Lenin believed that the KPD would grow out of its left wing communism, but it was unfortunately unable to do so in time to combat fascism. More than a decade later, in December 1931, Trotsky wrote an open letter to the “German worker-communists”, against their central committee’s conviction that they could only defeat fascism, not by working with social democrats in a united front, but by defeating social democracy first. ‘These creatures,’ Trotsky says, ‘are very much inclined to spout ultra-radical phrases beneath which is concealed a wretched and contemptible fatalism. ‘“Without a victory over the social democracy, we cannot battle against Fascism!” say such terrible revolutionists, and for this reason…they get their passports ready.’ It’s a portrayal of the ultra-left error which could have come straight out of Left-Wing Communism.

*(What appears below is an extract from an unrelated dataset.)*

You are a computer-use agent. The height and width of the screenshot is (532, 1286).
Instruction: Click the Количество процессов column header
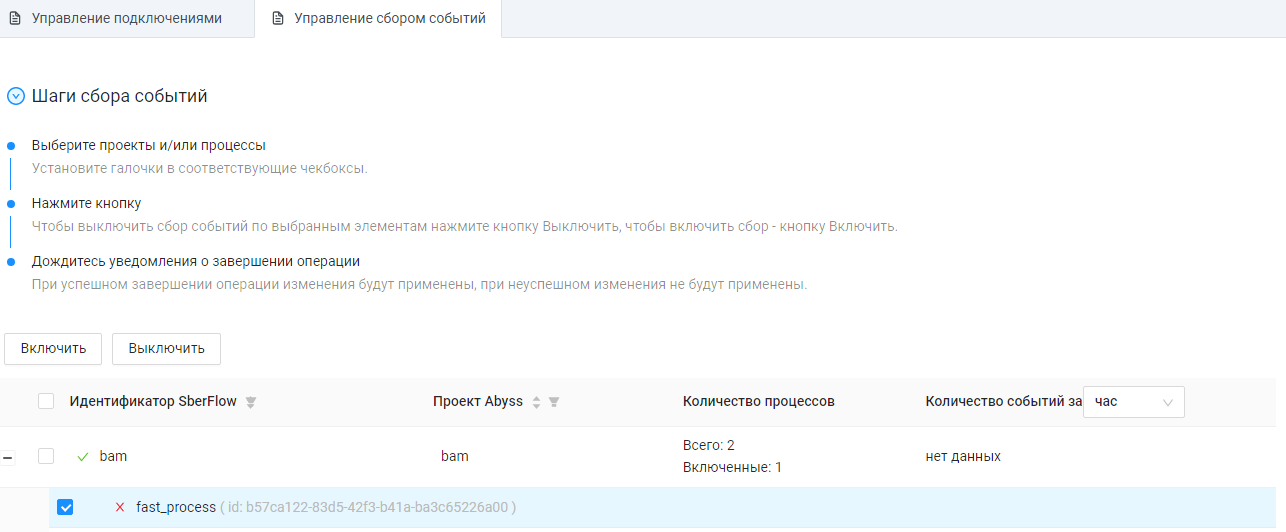tap(758, 402)
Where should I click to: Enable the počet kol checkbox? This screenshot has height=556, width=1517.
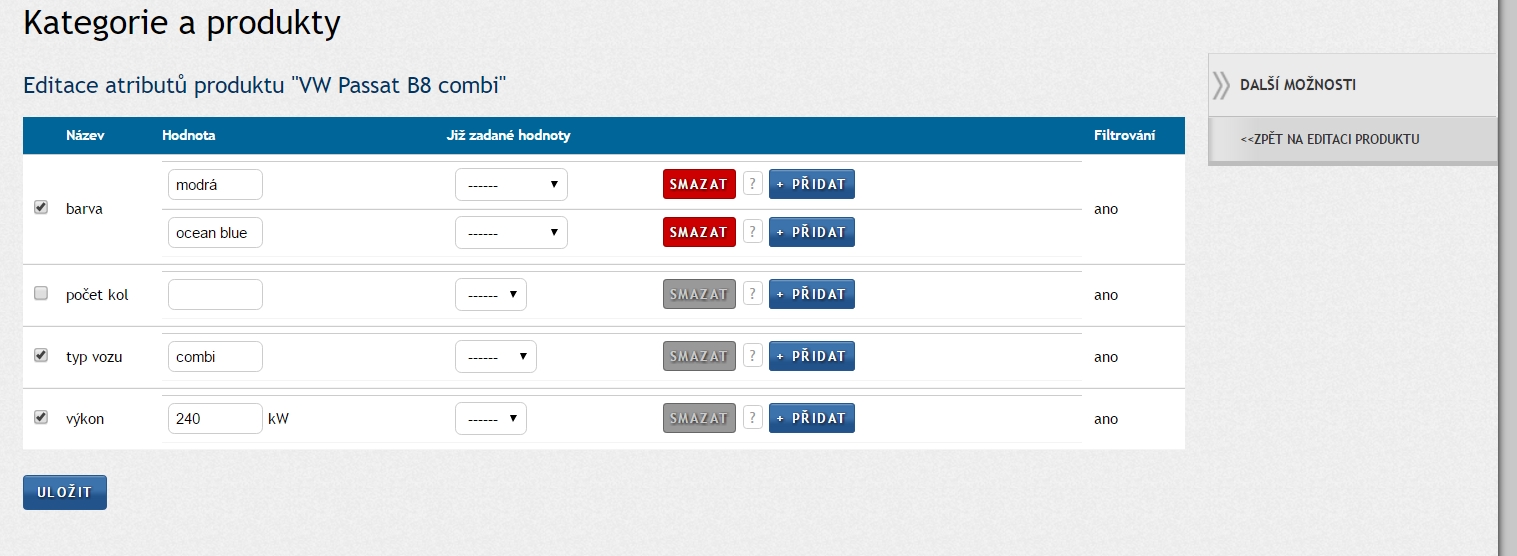tap(41, 294)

Why does this matter today?

The debate about when and how far revolutionaries should be involved in trade unions, in elections, or in campaigning with forces to the right of us is still a live one – there is an argument at the moment, for example, about whether left wing students should split from the NUS which is very similar in essentials to the arguments put by the German lefts about trade unions. But the relevance of Left-Wing Communism is not restricted to these questions.

The theme underlying Lenin’s criticisms of the behaviour of the German lefts and others is that revolutionaries cannot take abstract principles on strategic questions which they then attempt to apply in all circumstances. This inability to assess situations as they arise and work out what would be the best tactical decision underlay the arguments about involvement in trade unions and parliaments. The lefts, making a principle of abstention, could not see that sometimes not standing in elections, for example, might be correct, but sometimes it would definitely be an error.

Lenin gives the example of the Bolsheviks’ boycott of elections in 1905-1908. In 1905, their decision to stay out of elections to the advisory parliament called by the Tsar in an attempt to avert the 1905 revolution was correct. Elevating this judgment on the situation in 1905 to a principle, however, meant that they made an error by not taking part in the elections in 1906-8, which would have given them more opportunities to engage with the workers and would have meant that they were not just abandoning the parliamentary field to the right.

The point is that to be a revolutionary is not to enter a competition for who can strike the most abstractly left wing position, it is to fight for the liberation of the proletariat. When deciding on tactics, revolutionaries therefore have to ask not ‘what is the most left wing thing to do?’, but ‘which course of action will ultimately advance the revolution?’, and that answer will not always be the same. Making a principle of a tactic is to deprive yourself of the ability to consider the best way forward in the particular circumstances. Lenin gives the example of the foolish arguments presented by some who criticised the Bolsheviks’ decision to end the war with Germany in 1918: that because the Bolsheviks had “compromised” in that instance, this meant that any compromise with imperialist governments was legitimate. For compromise with imperialism to be wrong, the Bolsheviks would also have had to have been wrong in signing the treaty.

Lenin says that the success of the 1917 revolution depended on the strictest discipline in the Bolshevik party, and part of that discipline is the discipline to think through the demands of the circumstances in which the party finds itself and come to a mature decision on the best strategy and tactics. It might be nearly a hundred years since Lenin wrote Left-Wing Communism, but it remains as relevant now as it was in 1920.